They were separated into three groups: lockdown stringency index studies, shelter-in-placeorder (SIPO) studies, and specific NPI studies. An analysis of each of these three groups support the conclusion that lockdowns have had little to no effect on COVID-19 mortality.
More specifically, stringency index studies find that lockdowns in Europe and the United States only reduced COVID-19 mortality by 0.2% on average.
SIPOs were also ineffective, only reducing COVID-19 mortality by 2.9% on average. Specific NPI studies also find no broad-based evidence of noticeable effects on COVID-19 mortality.
While this meta-analysis concludes that lockdowns have had little to no public health effects, they have imposed enormous economic and social costs where they have been adopted. In consequence, lockdown policies are ill-founded.
Finally, allow us to broaden our perspective after presenting our meta-analysis that focuses on the following question: “What does the evidence tell us about the effects of lockdowns on mortality?”

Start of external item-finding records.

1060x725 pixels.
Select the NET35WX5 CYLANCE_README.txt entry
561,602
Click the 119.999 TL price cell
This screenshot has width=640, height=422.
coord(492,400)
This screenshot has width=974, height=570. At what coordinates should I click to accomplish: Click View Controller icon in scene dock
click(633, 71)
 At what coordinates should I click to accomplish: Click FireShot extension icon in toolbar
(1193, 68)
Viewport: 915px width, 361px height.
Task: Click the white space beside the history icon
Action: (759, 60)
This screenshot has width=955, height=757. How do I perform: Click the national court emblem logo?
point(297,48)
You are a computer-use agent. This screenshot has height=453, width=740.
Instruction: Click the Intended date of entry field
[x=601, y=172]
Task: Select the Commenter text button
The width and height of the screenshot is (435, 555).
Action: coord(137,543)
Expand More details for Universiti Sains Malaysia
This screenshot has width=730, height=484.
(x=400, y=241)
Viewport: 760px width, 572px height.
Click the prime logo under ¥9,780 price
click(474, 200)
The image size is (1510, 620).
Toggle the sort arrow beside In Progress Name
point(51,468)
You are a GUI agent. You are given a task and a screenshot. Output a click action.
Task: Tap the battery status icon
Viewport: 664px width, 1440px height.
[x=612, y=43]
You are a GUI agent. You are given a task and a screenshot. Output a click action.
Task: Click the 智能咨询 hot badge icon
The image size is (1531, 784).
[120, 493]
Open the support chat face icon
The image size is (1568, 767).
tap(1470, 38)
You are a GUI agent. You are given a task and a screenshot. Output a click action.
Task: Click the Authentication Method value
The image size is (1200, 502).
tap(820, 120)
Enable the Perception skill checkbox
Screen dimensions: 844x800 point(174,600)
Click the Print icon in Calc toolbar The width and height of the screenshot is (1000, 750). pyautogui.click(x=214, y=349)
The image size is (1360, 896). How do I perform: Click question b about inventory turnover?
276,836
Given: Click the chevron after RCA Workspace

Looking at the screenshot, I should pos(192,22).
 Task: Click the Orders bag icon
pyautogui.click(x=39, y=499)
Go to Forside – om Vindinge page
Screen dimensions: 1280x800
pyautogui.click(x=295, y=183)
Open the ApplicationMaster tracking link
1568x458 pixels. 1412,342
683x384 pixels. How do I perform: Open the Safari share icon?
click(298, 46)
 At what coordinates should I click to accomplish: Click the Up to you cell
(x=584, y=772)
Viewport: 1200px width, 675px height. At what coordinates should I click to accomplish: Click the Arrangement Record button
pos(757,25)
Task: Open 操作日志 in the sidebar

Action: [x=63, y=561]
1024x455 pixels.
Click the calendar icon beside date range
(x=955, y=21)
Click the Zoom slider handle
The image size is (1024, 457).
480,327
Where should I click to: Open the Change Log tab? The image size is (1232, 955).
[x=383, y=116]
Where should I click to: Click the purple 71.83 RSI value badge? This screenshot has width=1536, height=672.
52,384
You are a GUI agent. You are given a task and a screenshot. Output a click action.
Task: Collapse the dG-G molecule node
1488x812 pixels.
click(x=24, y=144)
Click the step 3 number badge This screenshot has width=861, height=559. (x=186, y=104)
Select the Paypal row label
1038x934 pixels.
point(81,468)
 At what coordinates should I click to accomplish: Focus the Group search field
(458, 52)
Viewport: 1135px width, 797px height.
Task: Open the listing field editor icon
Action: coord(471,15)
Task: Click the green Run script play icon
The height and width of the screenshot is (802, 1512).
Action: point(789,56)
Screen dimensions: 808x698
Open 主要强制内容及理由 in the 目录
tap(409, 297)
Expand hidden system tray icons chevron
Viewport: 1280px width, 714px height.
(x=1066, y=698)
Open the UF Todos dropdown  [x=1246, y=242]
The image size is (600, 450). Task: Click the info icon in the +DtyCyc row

We provide a firm answer to this question: The evidence fails to confirm that lockdowns have a significant effect in reducing COVID-19 mortality. The effect is little to none.
The use of lockdowns is a unique feature of the COVID-19 pandemic. Lockdowns have not been used to such a large extent during any of the pandemics of the past century.
However, lockdowns during the initial phase of the COVID-19 pandemic have had devastating effects.
They have contributed to reducing economic activity, raising unemployment, reducing schooling, causing political unrest, contributing to domestic violence, and undermining liberal democracy.
These costs to society must be compared to the benefits of lockdowns, which our meta-analysis has shown are marginal at best. Such a standard benefit-cost calculation leads to a strong conclusion: lockdowns should be rejected out of hand as a pandemic policy instrument.